Warning: Applying the lessons from this post will require some self-exploration and analysis, as well as some acceptance of who you really are. If you’re not ready to do that, this may not be for you.
I’ve been fielding a lot of questions lately about how to manage time. How can you get everything done in a day? How can I effectively build a business to the levels I want with only 24 hours in a day? How can I stop burning out?
To answer this question, I’m going to bring out one of my favourite tools – an analogy! (Insert shock and awe here…)
When you visit the doctor with a specific ailment, let’s say an infection, the doctor will probably give you a prescription for antibiotics.
Now in this case, would the doctor prescribe you 6 metric tonnes of antibiotics? 4 pounds? 800 pills 3 times a day, by mouth? Probably not, because that much would likely kill you (in the first case, by crushing you like an infected insect hitting an antibiotic windshield.)

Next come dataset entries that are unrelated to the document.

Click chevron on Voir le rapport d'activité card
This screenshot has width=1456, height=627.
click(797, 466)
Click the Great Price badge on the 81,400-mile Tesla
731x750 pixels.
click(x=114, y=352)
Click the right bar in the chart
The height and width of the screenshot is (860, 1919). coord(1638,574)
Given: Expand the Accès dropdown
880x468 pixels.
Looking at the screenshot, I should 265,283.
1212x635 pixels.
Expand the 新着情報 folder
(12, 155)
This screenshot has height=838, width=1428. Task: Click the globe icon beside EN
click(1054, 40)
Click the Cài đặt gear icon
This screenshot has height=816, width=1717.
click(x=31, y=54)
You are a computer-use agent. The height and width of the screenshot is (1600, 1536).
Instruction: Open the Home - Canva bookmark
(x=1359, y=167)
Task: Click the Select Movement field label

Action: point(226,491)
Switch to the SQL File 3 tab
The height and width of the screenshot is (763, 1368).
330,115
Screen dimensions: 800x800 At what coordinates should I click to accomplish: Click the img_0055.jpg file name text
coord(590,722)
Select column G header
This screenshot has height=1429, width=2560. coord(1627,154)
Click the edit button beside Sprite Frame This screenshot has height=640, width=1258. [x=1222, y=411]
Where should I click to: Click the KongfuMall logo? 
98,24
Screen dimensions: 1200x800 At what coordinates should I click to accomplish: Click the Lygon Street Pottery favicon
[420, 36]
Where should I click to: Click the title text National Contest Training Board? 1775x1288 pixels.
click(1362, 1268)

It is highly likely that the doctor will give you the smallest dose he believes will work for your infection. You’ll have a follow up appointment within two weeks to see if it is working, where he may increase or decrease the dosage as needed or change the antibiotic entirely.
In other words, the doctor will prescribe the minimum effective dose because anything more than that is simply overkill.
By this point I’m sure you can see where this is going. While your business is hardly an infection that needs to be treated, the principle still applies.
You have a goal – curing an infection or reaching a specific revenue goal.
You have a tool to meet that goal – antibiotics or selling more stuff.
You want to use as little as possible of your tool to achieve your goal, so that you’re not wasting resources and throwing your system out of whack.
So, how can you apply this to your business? By doing as little as you can get away with.
I know, I know – it sounds like I’m advocating laziness here. And in a way, I totally am – because we aren’t lazy enough in these modern days. But what I’m really trying to do is get you to cut out all of the unnecessary, the judgement, and the busy-work to get to the core of what is needed – and do away with the rest.
What would you do if you were running your business on the bare minimum? If you never had to “look busy” for anyone, you just had your goals and that was your only measure of effectiveness?
What would it look like if 60 hour weeks were no longer a badge of honour?
What would it look like if you stopped caring what work was supposed to look like, and just did as little as you could get away with?
This is your golden opportunity.
Look at your working style…
Do you work better in big, long days? Or in small, scattered chunks?
Do you prefer a rigid schedule, or to work when you’re inspired?
Do you get lost without routine, or do you get bored doing the same thing all the time?
Pay attention to how you feel, and use that to guide your working style.
Once you know how to work and when to work, you need to determine what to work on.
This comes back to your outcome – what will produce the value of your business in the lives of your clients and customers the fastest, easiest, most effective way?
Twitter is probably not it. Client sessions definitely are. Candy Crush, not. Newsletter, yes. See the pattern?
We do so much in our day to day that is just killing time, keeping busy, doing things we “should”. We literally judge ourselves into doing things that don’t serve us to meet our own unrealistic expectations.
To get started with cutting out the excess and finding the minimum effective dose, write yourself a to-do list. (There are some fantastic ones in my annual planner.) Then scratch off everything that:
A) Doesn’t feel good AND wouldn’t feel good to accomplish (you can delay or delegate almost anything that doesn’t feel good.)
B) Will not move you toward your goal in a real, meaningful way.
C) Is only on your to-do list because you “should” do it.
Then every day, following your own unique working style, scratch items off of the to-do list – without judging the items that remain at the end of the day.
That is the key to all of this, letting go of the feelings of failure or judgement when you don’t do everything you could or should have done. So what if you didn’t fold the laundry, finish your ecourse, or do 10 posts on Facebook? If the world won’t end and you’re no further from your goal, there is no sense dwelling on it.
Acknowledge and express gratitude for everything you can and do accomplish, and give yourself permission to take the minimum effective dose.